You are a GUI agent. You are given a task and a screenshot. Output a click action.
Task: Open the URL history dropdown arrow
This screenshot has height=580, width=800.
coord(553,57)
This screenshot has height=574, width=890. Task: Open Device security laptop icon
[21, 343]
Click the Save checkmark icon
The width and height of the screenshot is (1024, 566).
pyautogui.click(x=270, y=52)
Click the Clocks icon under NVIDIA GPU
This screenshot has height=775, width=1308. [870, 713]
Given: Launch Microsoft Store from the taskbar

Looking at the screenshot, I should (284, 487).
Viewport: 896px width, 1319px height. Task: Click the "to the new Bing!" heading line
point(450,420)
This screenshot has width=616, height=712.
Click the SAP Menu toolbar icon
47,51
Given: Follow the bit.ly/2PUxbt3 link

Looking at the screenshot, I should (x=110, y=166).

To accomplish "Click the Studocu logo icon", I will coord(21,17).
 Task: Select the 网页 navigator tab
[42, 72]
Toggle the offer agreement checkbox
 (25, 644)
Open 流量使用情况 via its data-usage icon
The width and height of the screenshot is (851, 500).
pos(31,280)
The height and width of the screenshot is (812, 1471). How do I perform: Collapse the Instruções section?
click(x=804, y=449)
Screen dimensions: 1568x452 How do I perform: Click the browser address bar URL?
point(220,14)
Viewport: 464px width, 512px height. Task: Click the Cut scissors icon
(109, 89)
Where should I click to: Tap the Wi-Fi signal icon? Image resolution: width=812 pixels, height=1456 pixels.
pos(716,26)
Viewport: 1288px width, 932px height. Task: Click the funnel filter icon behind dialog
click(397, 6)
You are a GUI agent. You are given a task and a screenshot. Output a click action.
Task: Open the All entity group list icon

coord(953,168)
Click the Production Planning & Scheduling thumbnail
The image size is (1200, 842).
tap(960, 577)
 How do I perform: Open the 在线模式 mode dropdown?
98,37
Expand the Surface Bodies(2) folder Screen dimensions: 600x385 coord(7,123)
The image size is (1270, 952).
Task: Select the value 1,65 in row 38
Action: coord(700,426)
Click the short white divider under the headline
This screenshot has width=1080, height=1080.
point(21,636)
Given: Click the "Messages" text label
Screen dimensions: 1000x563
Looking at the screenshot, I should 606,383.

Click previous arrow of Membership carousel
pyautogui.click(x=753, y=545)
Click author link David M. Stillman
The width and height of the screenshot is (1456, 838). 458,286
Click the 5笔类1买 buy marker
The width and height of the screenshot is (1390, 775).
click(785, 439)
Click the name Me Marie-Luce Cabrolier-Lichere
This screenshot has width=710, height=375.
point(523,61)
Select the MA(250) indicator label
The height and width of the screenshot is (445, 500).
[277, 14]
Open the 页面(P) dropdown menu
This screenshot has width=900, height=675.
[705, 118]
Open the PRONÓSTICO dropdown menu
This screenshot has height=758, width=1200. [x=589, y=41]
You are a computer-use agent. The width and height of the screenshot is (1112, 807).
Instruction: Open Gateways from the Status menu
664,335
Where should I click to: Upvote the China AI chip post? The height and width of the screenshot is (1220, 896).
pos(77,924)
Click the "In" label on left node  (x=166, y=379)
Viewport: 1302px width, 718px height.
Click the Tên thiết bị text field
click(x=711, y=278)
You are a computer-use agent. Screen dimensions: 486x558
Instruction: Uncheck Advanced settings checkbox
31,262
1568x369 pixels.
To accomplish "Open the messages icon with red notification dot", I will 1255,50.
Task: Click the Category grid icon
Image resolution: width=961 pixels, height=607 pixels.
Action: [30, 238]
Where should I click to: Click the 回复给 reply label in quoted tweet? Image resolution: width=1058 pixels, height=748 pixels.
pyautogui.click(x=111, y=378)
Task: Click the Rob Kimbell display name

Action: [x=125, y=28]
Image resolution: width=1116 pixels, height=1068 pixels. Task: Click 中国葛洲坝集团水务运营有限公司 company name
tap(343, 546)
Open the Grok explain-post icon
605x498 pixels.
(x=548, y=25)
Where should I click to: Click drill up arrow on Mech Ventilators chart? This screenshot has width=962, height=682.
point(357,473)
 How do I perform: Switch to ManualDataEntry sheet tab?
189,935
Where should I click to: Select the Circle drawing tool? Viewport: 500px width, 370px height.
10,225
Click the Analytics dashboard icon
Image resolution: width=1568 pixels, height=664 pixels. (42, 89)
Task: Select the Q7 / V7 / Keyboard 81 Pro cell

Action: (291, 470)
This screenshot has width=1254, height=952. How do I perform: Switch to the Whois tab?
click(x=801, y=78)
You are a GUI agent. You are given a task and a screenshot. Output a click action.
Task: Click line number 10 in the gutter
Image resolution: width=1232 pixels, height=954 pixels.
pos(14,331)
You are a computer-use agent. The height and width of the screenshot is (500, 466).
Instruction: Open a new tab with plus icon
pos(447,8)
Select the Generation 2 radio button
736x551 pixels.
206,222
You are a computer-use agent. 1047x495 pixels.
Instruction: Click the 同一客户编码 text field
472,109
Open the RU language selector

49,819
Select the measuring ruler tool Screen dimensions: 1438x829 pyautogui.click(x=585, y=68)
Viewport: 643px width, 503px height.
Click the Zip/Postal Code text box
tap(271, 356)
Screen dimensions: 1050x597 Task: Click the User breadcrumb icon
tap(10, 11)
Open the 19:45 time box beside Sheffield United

■ To do: Output the listing exactly.

■ The answer:
You are a GUI agent. You are given a task and a screenshot. Output a click action.
Task: Open the URL history dropdown arrow
This screenshot has height=580, width=800.
coord(553,57)
This screenshot has height=574, width=890. Task: Open Device security laptop icon
[21, 343]
Click the Save checkmark icon
The width and height of the screenshot is (1024, 566).
pyautogui.click(x=270, y=52)
Click the Clocks icon under NVIDIA GPU
This screenshot has height=775, width=1308. [870, 713]
Given: Launch Microsoft Store from the taskbar

Looking at the screenshot, I should (284, 487).
Viewport: 896px width, 1319px height. Task: Click the "to the new Bing!" heading line
point(450,420)
This screenshot has width=616, height=712.
Click the SAP Menu toolbar icon
47,51
Given: Follow the bit.ly/2PUxbt3 link

Looking at the screenshot, I should (x=110, y=166).

To accomplish "Click the Studocu logo icon", I will coord(21,17).
 Task: Select the 网页 navigator tab
[42, 72]
Toggle the offer agreement checkbox
 (25, 644)
Open 流量使用情况 via its data-usage icon
The width and height of the screenshot is (851, 500).
pos(31,280)
The height and width of the screenshot is (812, 1471). How do I perform: Collapse the Instruções section?
click(x=804, y=449)
Screen dimensions: 1568x452 How do I perform: Click the browser address bar URL?
point(220,14)
Viewport: 464px width, 512px height. Task: Click the Cut scissors icon
(109, 89)
Where should I click to: Tap the Wi-Fi signal icon? Image resolution: width=812 pixels, height=1456 pixels.
pos(716,26)
Viewport: 1288px width, 932px height. Task: Click the funnel filter icon behind dialog
click(397, 6)
You are a GUI agent. You are given a task and a screenshot. Output a click action.
Task: Open the All entity group list icon

coord(953,168)
Click the Production Planning & Scheduling thumbnail
The image size is (1200, 842).
tap(960, 577)
 How do I perform: Open the 在线模式 mode dropdown?
98,37
Expand the Surface Bodies(2) folder Screen dimensions: 600x385 coord(7,123)
The image size is (1270, 952).
Task: Select the value 1,65 in row 38
Action: coord(700,426)
Click the short white divider under the headline
This screenshot has width=1080, height=1080.
point(21,636)
Given: Click the "Messages" text label
Screen dimensions: 1000x563
Looking at the screenshot, I should 606,383.

Click previous arrow of Membership carousel
pyautogui.click(x=753, y=545)
Click author link David M. Stillman
The width and height of the screenshot is (1456, 838). 458,286
Click the 5笔类1买 buy marker
The width and height of the screenshot is (1390, 775).
click(785, 439)
Click the name Me Marie-Luce Cabrolier-Lichere
This screenshot has width=710, height=375.
point(523,61)
Select the MA(250) indicator label
The height and width of the screenshot is (445, 500).
[277, 14]
Open the 页面(P) dropdown menu
This screenshot has width=900, height=675.
[705, 118]
Open the PRONÓSTICO dropdown menu
This screenshot has height=758, width=1200. [x=589, y=41]
You are a computer-use agent. The width and height of the screenshot is (1112, 807).
Instruction: Open Gateways from the Status menu
664,335
Where should I click to: Upvote the China AI chip post? The height and width of the screenshot is (1220, 896).
pos(77,924)
Click the "In" label on left node  (x=166, y=379)
Viewport: 1302px width, 718px height.
Click the Tên thiết bị text field
click(x=711, y=278)
You are a computer-use agent. Screen dimensions: 486x558
Instruction: Uncheck Advanced settings checkbox
31,262
1568x369 pixels.
To accomplish "Open the messages icon with red notification dot", I will 1255,50.
Task: Click the Category grid icon
Image resolution: width=961 pixels, height=607 pixels.
Action: [30, 238]
Where should I click to: Click the 回复给 reply label in quoted tweet? Image resolution: width=1058 pixels, height=748 pixels.
pyautogui.click(x=111, y=378)
Task: Click the Rob Kimbell display name

Action: [x=125, y=28]
Image resolution: width=1116 pixels, height=1068 pixels. Task: Click 中国葛洲坝集团水务运营有限公司 company name
tap(343, 546)
Open the Grok explain-post icon
605x498 pixels.
(x=548, y=25)
Where should I click to: Click drill up arrow on Mech Ventilators chart? This screenshot has width=962, height=682.
point(357,473)
 How do I perform: Switch to ManualDataEntry sheet tab?
189,935
Where should I click to: Select the Circle drawing tool? Viewport: 500px width, 370px height.
10,225
Click the Analytics dashboard icon
Image resolution: width=1568 pixels, height=664 pixels. (42, 89)
Task: Select the Q7 / V7 / Keyboard 81 Pro cell

Action: (291, 470)
This screenshot has width=1254, height=952. How do I perform: Switch to the Whois tab?
click(x=801, y=78)
You are a GUI agent. You are given a task and a screenshot. Output a click action.
Task: Click line number 10 in the gutter
Image resolution: width=1232 pixels, height=954 pixels.
pos(14,331)
You are a computer-use agent. The height and width of the screenshot is (500, 466).
Instruction: Open a new tab with plus icon
pos(447,8)
Select the Generation 2 radio button
736x551 pixels.
206,222
You are a computer-use agent. 1047x495 pixels.
Instruction: Click the 同一客户编码 text field
472,109
Open the RU language selector

49,819
Select the measuring ruler tool Screen dimensions: 1438x829 pyautogui.click(x=585, y=68)
Viewport: 643px width, 503px height.
Click the Zip/Postal Code text box
tap(271, 356)
Screen dimensions: 1050x597 Task: Click the User breadcrumb icon
tap(10, 11)
Open the 19:45 time box beside Sheffield United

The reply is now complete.